» Recorded information
★ ★ ★ ★

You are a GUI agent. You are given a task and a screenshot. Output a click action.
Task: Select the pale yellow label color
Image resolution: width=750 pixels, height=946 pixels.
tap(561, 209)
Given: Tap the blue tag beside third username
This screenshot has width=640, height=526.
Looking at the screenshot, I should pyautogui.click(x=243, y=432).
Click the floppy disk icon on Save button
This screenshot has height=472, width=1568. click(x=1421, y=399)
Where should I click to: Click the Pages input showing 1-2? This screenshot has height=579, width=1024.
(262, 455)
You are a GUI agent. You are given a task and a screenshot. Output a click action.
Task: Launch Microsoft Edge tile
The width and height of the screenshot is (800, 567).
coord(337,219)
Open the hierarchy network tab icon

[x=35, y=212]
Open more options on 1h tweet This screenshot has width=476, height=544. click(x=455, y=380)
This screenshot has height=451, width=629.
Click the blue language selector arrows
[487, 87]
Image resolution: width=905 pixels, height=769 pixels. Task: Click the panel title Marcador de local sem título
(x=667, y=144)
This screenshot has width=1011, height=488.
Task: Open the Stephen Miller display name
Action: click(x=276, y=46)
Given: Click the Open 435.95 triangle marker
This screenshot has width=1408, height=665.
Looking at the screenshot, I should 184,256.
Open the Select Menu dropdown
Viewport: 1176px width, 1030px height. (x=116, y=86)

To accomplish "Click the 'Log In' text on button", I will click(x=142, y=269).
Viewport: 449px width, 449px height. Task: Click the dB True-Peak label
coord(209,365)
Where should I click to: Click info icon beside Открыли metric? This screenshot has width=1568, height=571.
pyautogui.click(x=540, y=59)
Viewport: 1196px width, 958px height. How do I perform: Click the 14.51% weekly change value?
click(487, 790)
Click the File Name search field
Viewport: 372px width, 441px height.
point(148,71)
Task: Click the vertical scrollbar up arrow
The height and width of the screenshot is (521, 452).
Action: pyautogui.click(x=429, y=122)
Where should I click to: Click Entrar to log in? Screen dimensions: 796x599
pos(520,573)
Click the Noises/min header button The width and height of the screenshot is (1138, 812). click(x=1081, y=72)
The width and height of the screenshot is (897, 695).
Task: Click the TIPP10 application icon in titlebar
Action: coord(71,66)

★ ★ ★ ★

Line by line, retype the data exactly as written.

» Solution to this exercise
You are a GUI agent. You are given a task and a screenshot. Output a click action.
Task: Select the pale yellow label color
Image resolution: width=750 pixels, height=946 pixels.
tap(561, 209)
Given: Tap the blue tag beside third username
This screenshot has width=640, height=526.
Looking at the screenshot, I should pyautogui.click(x=243, y=432).
Click the floppy disk icon on Save button
This screenshot has height=472, width=1568. click(x=1421, y=399)
Where should I click to: Click the Pages input showing 1-2? This screenshot has height=579, width=1024.
(262, 455)
You are a GUI agent. You are given a task and a screenshot. Output a click action.
Task: Launch Microsoft Edge tile
The width and height of the screenshot is (800, 567).
coord(337,219)
Open the hierarchy network tab icon

[x=35, y=212]
Open more options on 1h tweet This screenshot has width=476, height=544. click(x=455, y=380)
This screenshot has height=451, width=629.
Click the blue language selector arrows
[487, 87]
Image resolution: width=905 pixels, height=769 pixels. Task: Click the panel title Marcador de local sem título
(x=667, y=144)
This screenshot has width=1011, height=488.
Task: Open the Stephen Miller display name
Action: click(x=276, y=46)
Given: Click the Open 435.95 triangle marker
This screenshot has width=1408, height=665.
Looking at the screenshot, I should 184,256.
Open the Select Menu dropdown
Viewport: 1176px width, 1030px height. (x=116, y=86)

To accomplish "Click the 'Log In' text on button", I will click(x=142, y=269).
Viewport: 449px width, 449px height. Task: Click the dB True-Peak label
coord(209,365)
Where should I click to: Click info icon beside Открыли metric? This screenshot has width=1568, height=571.
pyautogui.click(x=540, y=59)
Viewport: 1196px width, 958px height. How do I perform: Click the 14.51% weekly change value?
click(487, 790)
Click the File Name search field
Viewport: 372px width, 441px height.
point(148,71)
Task: Click the vertical scrollbar up arrow
The height and width of the screenshot is (521, 452).
Action: pyautogui.click(x=429, y=122)
Where should I click to: Click Entrar to log in? Screen dimensions: 796x599
pos(520,573)
Click the Noises/min header button The width and height of the screenshot is (1138, 812). click(x=1081, y=72)
The width and height of the screenshot is (897, 695).
Task: Click the TIPP10 application icon in titlebar
Action: coord(71,66)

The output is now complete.